Face your fears and learn four ways to stop procrastinating

woman browsing on the internet

Take control of your perfectionionism. Make a small start and end the cycle that’s holding you back.

Find the root cause

Clare Evans, a productivity coach, and author of Time Management For Dummies says that fear, perfectionism, and feeling overwhelmed or unmotivated are the main reasons people procrastinate. Evans suggests facing fear, no matter how unfounded or rooted, and focusing on the worst case scenario. Evans recommends that you confront the fear of perfection if you are paralysed by the desire to do it right. Sometimes we procrastinate on tasks that aren’t that important.

Begin with a small step

Tim Pychyl, founder of the Procrastination Research Group and associate professor of psychology at Carleton University, Ottawa, says procrastination boils down to an “emotion-focused coping response”: by putting off the task, we get rid of the bad feeling.

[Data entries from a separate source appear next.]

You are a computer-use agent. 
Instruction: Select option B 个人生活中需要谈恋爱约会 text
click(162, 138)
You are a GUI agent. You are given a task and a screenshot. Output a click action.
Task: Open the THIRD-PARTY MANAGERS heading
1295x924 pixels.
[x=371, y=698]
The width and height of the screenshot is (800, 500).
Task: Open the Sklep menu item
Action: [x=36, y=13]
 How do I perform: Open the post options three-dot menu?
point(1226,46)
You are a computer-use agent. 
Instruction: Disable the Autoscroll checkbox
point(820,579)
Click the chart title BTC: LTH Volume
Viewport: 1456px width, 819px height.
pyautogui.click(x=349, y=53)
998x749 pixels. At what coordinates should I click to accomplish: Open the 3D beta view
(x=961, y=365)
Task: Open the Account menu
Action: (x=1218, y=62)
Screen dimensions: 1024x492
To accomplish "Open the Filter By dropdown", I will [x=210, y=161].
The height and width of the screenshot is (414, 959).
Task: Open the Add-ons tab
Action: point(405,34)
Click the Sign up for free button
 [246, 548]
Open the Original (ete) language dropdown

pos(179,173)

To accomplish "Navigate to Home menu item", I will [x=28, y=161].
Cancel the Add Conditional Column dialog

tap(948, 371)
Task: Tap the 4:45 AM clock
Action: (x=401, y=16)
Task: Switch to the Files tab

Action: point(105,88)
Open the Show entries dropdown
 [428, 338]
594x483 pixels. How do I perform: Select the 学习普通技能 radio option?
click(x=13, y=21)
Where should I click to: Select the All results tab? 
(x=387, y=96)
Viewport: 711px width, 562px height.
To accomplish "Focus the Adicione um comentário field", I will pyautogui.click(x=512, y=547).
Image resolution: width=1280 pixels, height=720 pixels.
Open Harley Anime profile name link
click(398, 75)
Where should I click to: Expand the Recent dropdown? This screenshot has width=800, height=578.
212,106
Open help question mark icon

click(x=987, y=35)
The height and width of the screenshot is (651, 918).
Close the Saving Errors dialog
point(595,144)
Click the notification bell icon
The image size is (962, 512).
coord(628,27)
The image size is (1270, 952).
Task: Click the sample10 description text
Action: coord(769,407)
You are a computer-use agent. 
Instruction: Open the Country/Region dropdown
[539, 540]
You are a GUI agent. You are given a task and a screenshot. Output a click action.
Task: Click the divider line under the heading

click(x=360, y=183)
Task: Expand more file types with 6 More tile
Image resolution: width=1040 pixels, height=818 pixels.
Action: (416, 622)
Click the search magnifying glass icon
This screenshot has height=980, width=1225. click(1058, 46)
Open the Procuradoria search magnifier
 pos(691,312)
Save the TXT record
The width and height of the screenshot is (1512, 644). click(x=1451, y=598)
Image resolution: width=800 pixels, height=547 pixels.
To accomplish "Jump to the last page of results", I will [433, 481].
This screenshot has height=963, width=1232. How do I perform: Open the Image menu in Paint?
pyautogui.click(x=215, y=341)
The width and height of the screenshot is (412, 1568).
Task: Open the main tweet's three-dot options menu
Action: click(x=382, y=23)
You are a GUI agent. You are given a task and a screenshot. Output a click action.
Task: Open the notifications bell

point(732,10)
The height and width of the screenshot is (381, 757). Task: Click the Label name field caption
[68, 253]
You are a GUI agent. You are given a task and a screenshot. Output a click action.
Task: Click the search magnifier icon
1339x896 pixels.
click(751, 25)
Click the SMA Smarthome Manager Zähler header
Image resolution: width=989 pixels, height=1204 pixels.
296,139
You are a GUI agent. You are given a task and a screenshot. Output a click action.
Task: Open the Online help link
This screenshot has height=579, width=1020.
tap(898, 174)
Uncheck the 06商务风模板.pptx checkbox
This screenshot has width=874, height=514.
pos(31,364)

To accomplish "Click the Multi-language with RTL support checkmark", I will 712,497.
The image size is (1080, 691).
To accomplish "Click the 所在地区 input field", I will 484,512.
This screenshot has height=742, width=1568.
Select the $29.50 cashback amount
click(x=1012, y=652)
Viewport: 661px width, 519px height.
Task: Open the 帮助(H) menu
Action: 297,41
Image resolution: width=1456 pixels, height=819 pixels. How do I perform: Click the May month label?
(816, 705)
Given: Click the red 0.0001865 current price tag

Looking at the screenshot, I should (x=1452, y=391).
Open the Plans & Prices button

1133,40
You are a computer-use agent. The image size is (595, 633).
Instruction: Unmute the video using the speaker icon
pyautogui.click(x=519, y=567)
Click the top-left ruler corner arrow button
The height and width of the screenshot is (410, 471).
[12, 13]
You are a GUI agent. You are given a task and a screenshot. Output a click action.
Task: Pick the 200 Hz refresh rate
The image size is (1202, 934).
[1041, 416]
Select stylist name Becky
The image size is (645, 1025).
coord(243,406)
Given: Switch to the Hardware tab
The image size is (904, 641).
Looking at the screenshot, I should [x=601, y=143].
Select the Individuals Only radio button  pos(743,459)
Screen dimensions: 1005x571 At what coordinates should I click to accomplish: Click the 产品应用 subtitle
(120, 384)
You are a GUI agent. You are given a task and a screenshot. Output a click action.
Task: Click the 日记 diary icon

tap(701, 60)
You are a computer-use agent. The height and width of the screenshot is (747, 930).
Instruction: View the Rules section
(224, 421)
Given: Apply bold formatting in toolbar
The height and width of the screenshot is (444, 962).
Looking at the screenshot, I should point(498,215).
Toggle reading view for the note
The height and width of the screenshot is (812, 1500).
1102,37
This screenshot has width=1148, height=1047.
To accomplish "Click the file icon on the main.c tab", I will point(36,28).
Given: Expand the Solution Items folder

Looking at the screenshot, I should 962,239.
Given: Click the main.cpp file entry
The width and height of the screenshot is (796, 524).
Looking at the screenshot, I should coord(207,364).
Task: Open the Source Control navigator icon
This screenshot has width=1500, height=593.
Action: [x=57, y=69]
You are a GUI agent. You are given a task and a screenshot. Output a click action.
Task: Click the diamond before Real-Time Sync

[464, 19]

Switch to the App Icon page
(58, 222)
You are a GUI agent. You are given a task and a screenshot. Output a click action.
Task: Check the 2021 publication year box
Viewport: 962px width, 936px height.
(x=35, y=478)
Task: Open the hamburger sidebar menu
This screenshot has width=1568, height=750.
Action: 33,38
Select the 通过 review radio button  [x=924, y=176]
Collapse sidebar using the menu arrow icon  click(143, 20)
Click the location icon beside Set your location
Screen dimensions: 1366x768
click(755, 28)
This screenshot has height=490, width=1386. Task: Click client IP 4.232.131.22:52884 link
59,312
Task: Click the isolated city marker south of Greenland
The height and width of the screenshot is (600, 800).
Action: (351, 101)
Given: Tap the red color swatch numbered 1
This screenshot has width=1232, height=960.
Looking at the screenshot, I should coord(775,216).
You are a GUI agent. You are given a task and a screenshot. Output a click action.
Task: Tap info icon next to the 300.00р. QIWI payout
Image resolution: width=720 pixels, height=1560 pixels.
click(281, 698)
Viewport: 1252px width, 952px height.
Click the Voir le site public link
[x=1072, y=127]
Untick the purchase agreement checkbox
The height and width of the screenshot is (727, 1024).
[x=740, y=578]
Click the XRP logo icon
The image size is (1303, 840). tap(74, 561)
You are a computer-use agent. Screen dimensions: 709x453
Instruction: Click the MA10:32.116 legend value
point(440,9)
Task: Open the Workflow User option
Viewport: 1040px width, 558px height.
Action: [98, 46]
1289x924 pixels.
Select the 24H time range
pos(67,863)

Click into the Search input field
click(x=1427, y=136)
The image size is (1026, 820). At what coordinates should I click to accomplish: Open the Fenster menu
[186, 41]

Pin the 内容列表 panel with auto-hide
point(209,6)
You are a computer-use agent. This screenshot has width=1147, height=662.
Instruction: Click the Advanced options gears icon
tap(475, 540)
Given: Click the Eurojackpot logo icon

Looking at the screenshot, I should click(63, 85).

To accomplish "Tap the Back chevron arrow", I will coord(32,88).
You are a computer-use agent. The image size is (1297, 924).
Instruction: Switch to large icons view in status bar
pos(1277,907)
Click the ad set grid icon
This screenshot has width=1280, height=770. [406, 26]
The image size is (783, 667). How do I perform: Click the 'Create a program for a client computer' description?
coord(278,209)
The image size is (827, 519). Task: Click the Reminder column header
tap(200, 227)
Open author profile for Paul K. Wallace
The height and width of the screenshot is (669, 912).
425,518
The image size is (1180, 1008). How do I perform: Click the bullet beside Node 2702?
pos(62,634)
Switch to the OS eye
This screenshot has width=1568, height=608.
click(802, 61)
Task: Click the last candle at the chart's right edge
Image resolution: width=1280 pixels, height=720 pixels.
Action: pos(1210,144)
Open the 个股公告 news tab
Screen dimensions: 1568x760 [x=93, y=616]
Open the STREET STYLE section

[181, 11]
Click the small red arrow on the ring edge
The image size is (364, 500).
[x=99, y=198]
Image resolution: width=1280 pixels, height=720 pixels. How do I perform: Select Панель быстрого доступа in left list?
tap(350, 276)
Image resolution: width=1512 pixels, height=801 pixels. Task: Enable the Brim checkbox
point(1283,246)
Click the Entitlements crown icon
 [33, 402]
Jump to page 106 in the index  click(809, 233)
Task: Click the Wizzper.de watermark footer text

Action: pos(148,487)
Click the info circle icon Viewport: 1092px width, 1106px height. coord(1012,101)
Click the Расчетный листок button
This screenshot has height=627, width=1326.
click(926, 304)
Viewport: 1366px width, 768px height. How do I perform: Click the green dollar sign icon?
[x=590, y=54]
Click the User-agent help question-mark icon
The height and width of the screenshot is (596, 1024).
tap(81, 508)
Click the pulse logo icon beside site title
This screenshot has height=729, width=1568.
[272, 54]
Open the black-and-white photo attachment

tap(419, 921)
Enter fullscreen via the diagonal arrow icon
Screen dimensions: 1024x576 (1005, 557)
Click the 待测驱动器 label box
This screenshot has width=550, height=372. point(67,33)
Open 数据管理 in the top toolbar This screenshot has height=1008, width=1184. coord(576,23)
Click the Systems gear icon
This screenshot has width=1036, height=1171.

Begin by identifying the first action. “Ask yourself: What is the next step I would take to complete this task, if it were up to me?” And keep it small. You want to shift your attention away from what you feel and instead focus on what Pychyl calls “low-threshold entry into action”. Evans recommends working on the task for 10-15 minutes, so that you can make a start.

Imagine your future self

According to productivity expert Moyra Scott, “Giving yourself a hard job only makes it worse.” You have to realize that procrastination is common in order to overcome it. We are all human. We are all human. It is important to imagine myself as the person and feel the emotions I will feel in the future.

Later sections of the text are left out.